' ' Cinema Romantico: Christmas, Again

Tuesday, December 29, 2015

Christmas, Again

“Christmas, Again” isn’t so much A Day In The Life Of as it is A Few Weeks In The Life Of – that is, a few weeks in the life of Noel (Kentucker Audley), a name which is about as on the nose as this impressive slice of Navidad Neo-Realism gets. Otherwise, writer/director Charles Poekel’s film remains contentedly low-key, keeping itself almost exclusively in the presence of its melancholic main character spending his December living on a Christmas tree lot in New York City, selling Balsam Firs and Douglas Firs to passerby. Filmed in 16mm, cinematographer Sean Price Williams keeps events close to the cramped lot, pointedly refusing to linger in random lovely images of New York City during the holiday season. The closest it gets is a shot of the Empire State Building’s tippy-top just barely appearing behind a few monotone buildings in the foreground, as if all the action typical of city living is kept hidden off screen.
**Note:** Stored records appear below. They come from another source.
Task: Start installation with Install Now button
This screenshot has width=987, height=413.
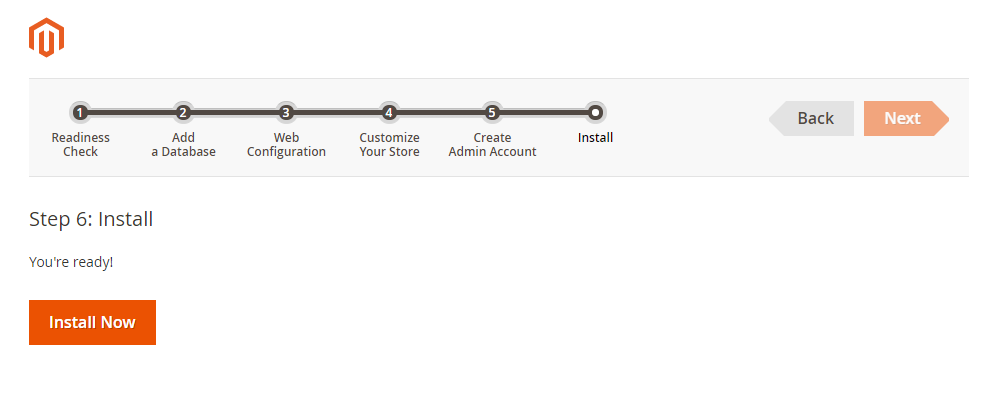Action: 92,322
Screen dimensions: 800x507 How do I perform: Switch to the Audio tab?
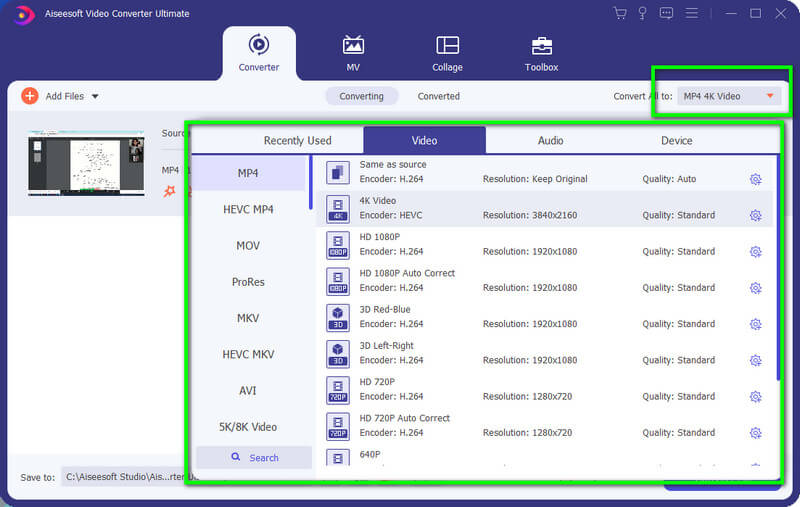pos(550,141)
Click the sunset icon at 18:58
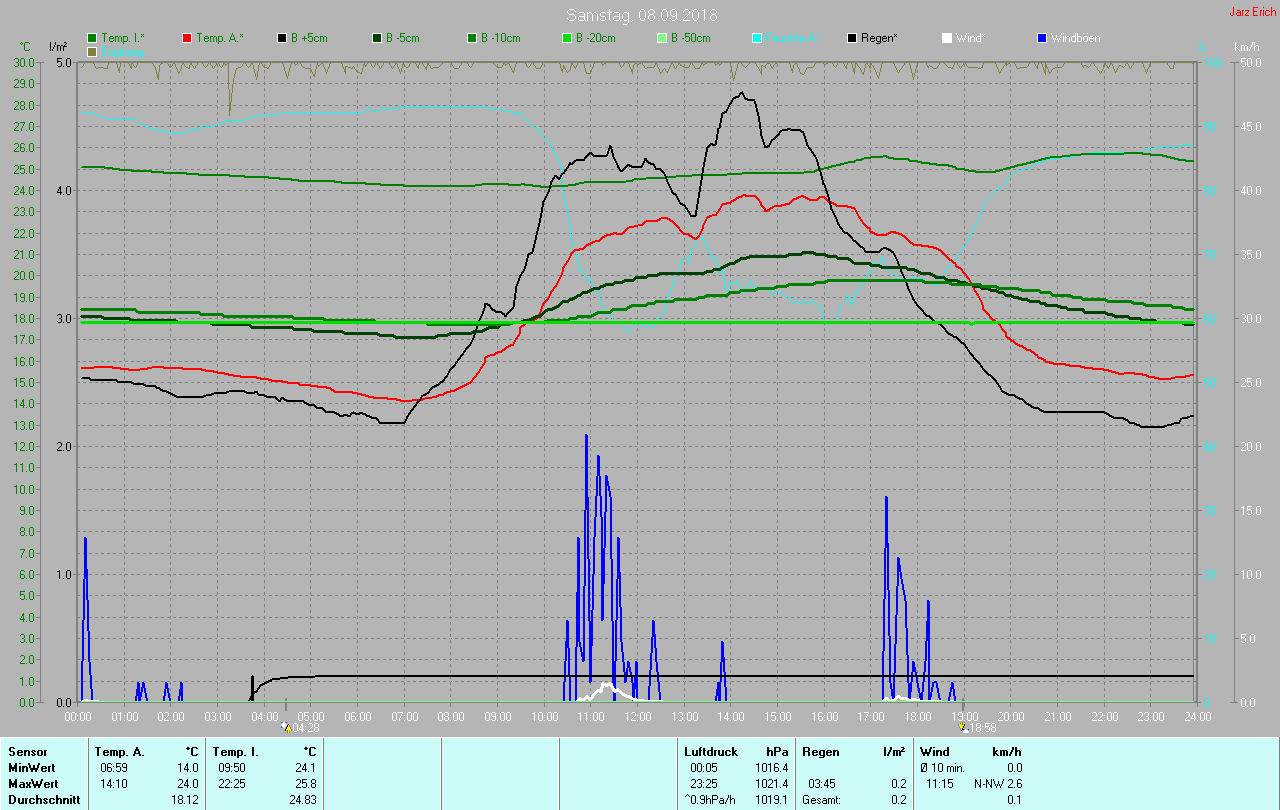The width and height of the screenshot is (1280, 810). point(964,727)
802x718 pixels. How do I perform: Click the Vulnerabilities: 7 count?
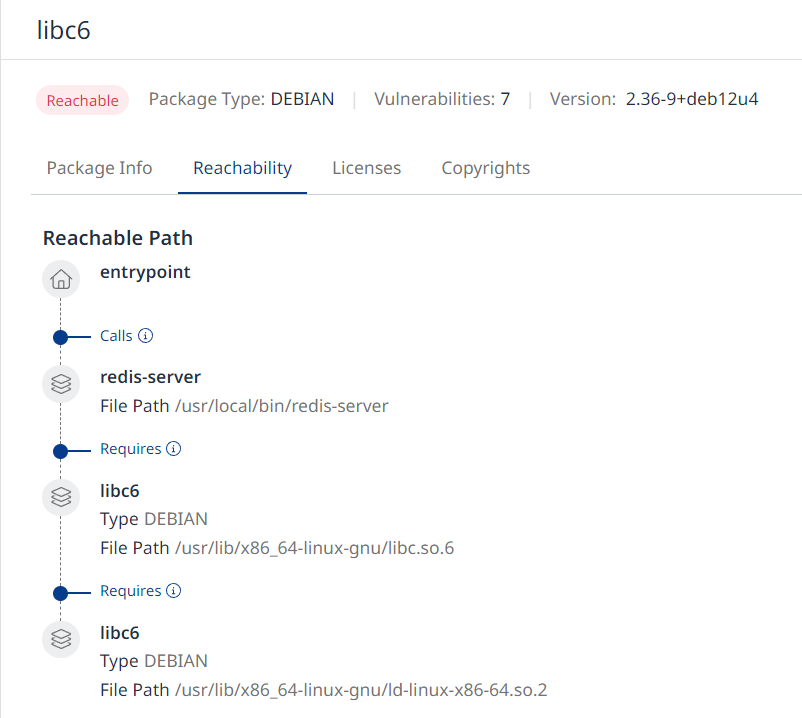click(x=442, y=99)
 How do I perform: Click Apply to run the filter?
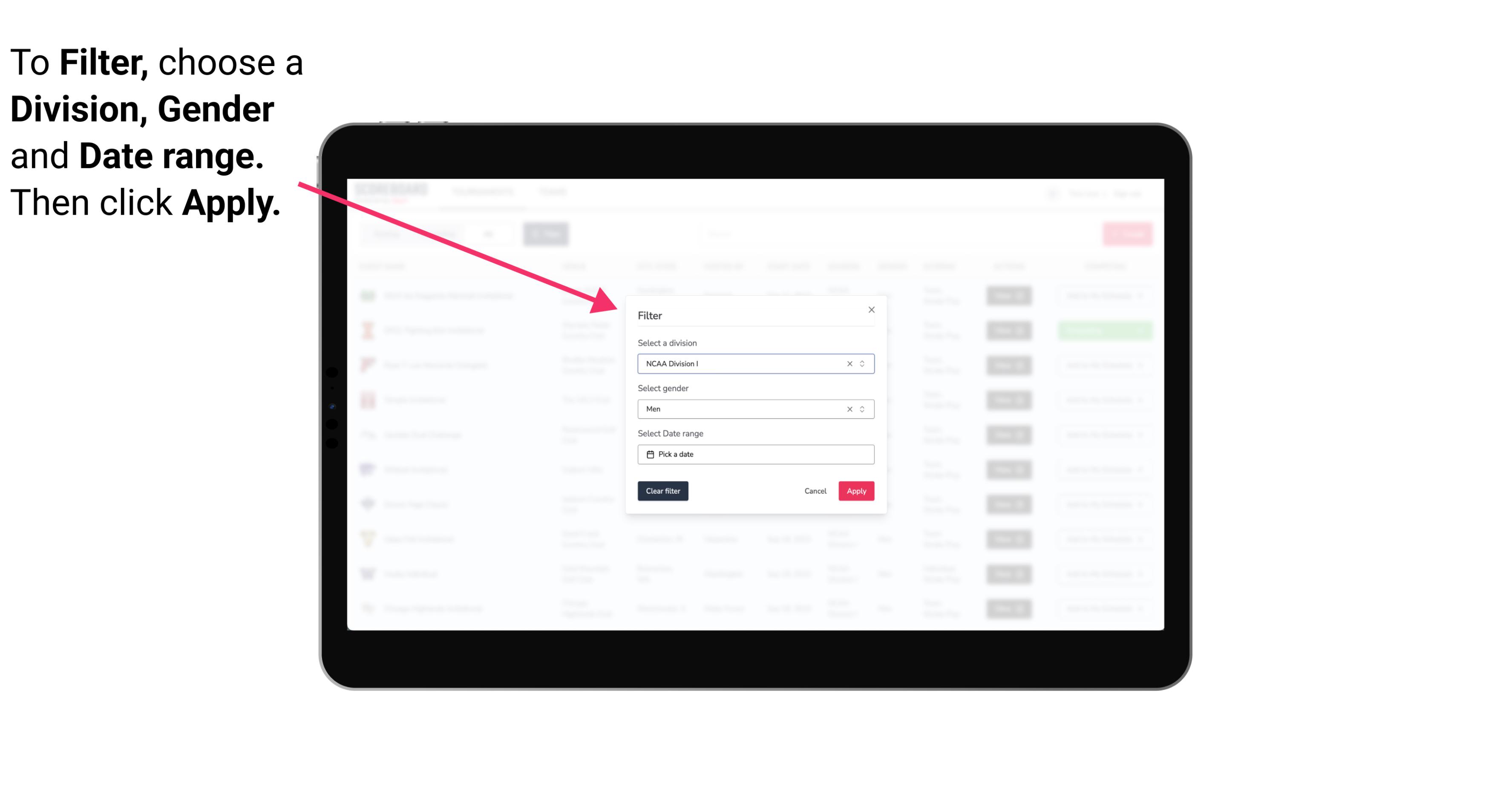(x=856, y=491)
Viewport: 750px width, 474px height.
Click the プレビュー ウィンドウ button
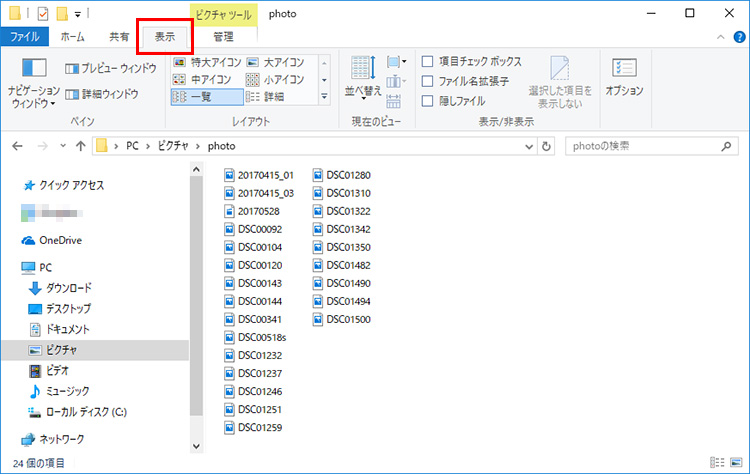(111, 69)
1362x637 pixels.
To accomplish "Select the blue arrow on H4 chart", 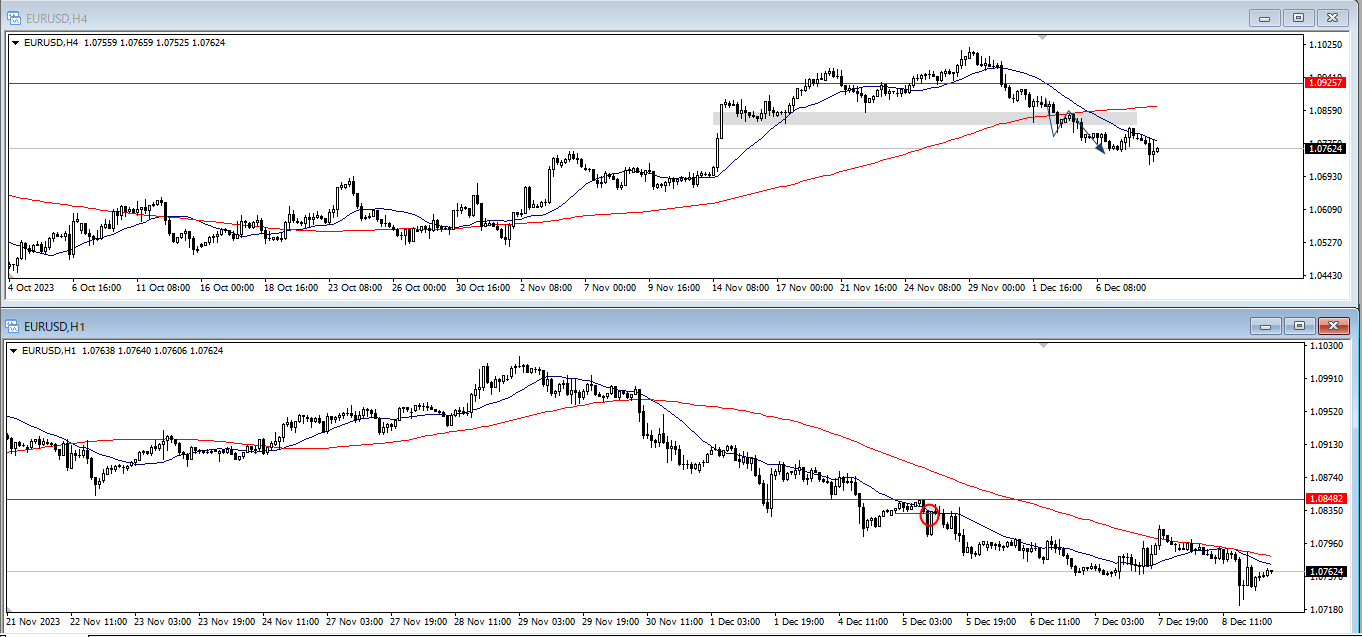I will pyautogui.click(x=1100, y=149).
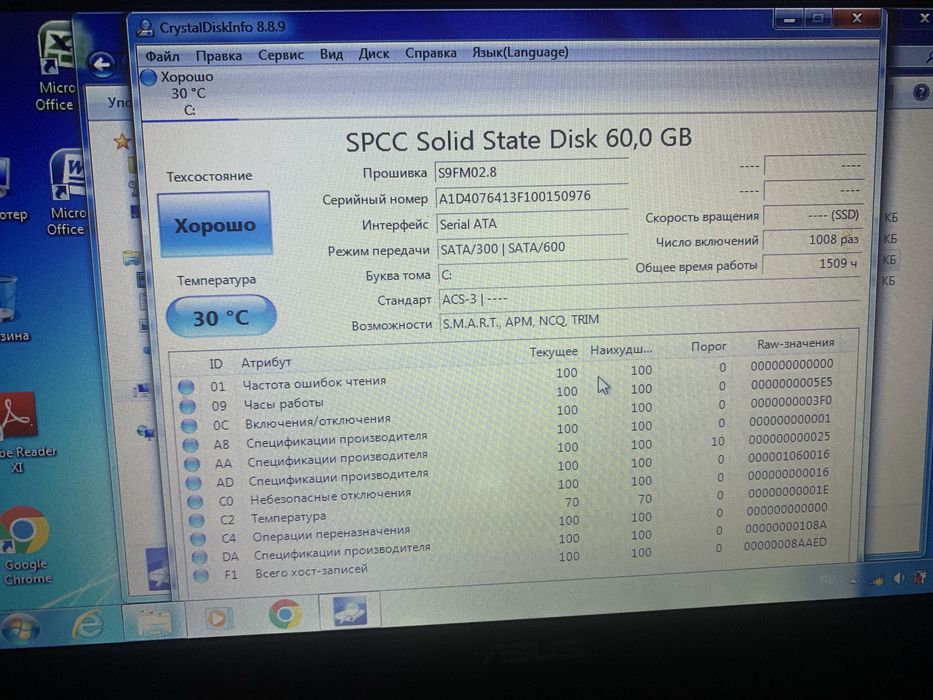933x700 pixels.
Task: Open the Файл menu
Action: [162, 56]
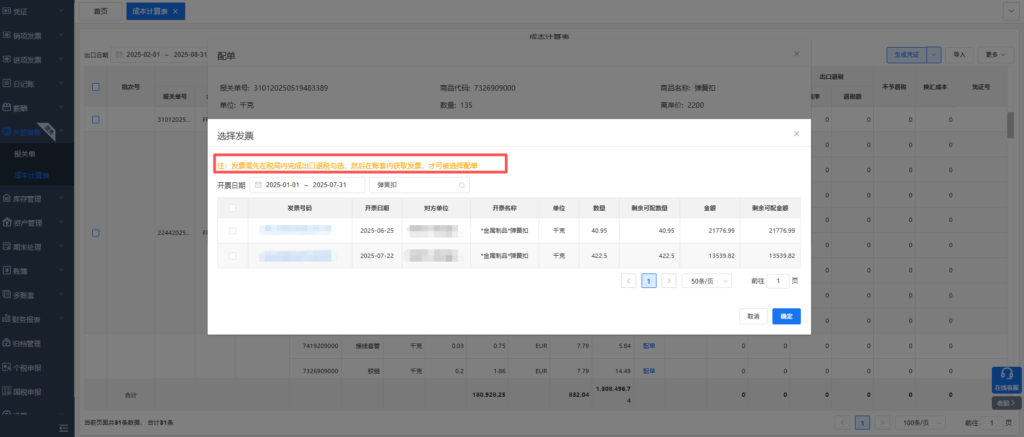
Task: Click the 前往 page number input in dialog
Action: click(x=780, y=281)
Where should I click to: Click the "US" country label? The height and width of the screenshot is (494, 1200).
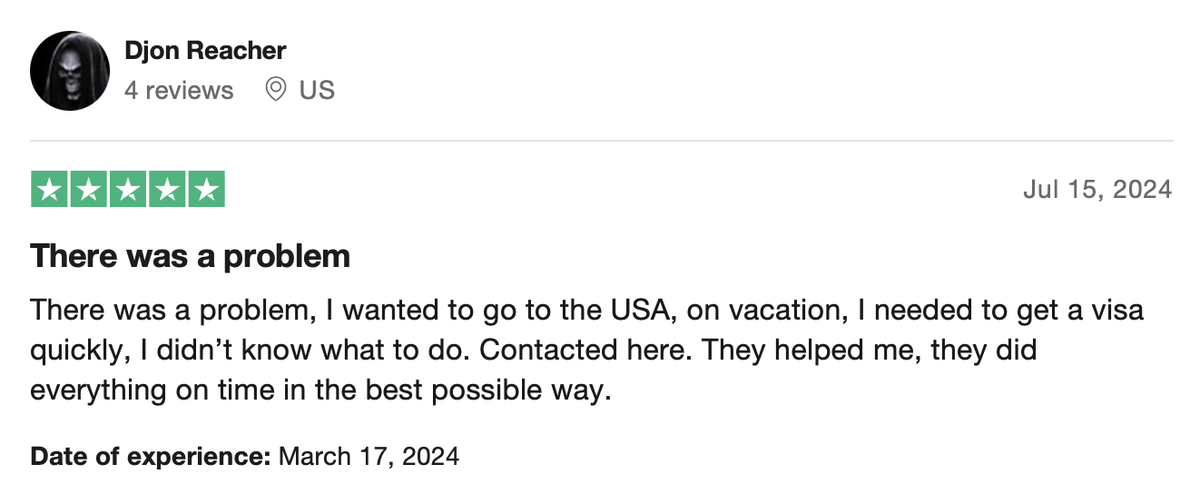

Most of Noel’s sales opportunities are presented as modest comic pieces – a guy photographs various trees with his iPhone, reporting back to his wife, and another woman wants, specifically, “the Obama tree.” Nothing much comes of these sales other than $60 or $70, just as nothing much comes from Noel’s interactions with the day shift couple, a pair with whom he’s a little exasperated but never quite outright angry. Drama continually beckons, but never arrives. Noel’s boss shows up, pushes him harder to make sales, and that’s pretty much the end of it. A late Christmas tree delivery to some sort of December 24th cocktail party finds Noel venturing deeper and deeper into the apartment, where natural instinct tells us that danger must lurk, though none makes itself apparent.

No, the drama, what little there is, remains internalized, glimpsed in the way Noel opens doors on an Advent calendar, counting down the days, eating the tiny piece of chocolate but then washing it down with gulp of water, like he’s taking his pills, like this is an ordeal rather than festive. As the title implies, this is not his first time as an evergreen salesman. Indeed, it his fifth year, and it shows in the sameness of the sequences, identically curt if polite interactions, a repetition that Poekel very much makes the point, one man on an endless job of which he appears to be tiring. Lydia (Hannah Gross) wonders if this must be quite the life, spreading Christmas cheer, living in a kind of Santa shantytown, but Noel doesn’t really need to say anything to let you know he doesn’t view it that way; the emergent, palpable grind becomes part of the point.

Oh. Sorry. I just dropped Lydia’s name there in the middle of the review. But then, that’s essentially how she appears in the movie, passed out on a park bench, rescued, kind of, by Noel, and then disappearing and re-appearing in his life. She has a boyfriend who comes around a couple times, turmoil again simmering before dying back down. She becomes the counterpoint to the picture on the wall of Noel’s ex-girlfriend, the one who worked with him last year and returning customers keep asking about. We never learn what happened to her, just as we never quite learn who Lydia is.

But backstory is never quite the point. Lydia easily could have become some sort of Dickens-ish ghost, of the present or perhaps even of the future, but “Christmas, Again” prefers to simply linger in the all-important connection of the moment. And in her little screen time Gross evinces someone quietly opening up to the ineffable magic of the season, a yuletide alchemy in which the film ultimately believes despite its down-to-earth aesthetics. To thank Noel for rescuing her from her park bench stupor, Lydia brings him a pie. In another movie that might have been a conduit to romance, but here it is just a simple gesture of kindness, and rather than hammering home the holiday spirit with sermons and grand coincidences and carols, “Christmas, Again” believes that’s more than enough.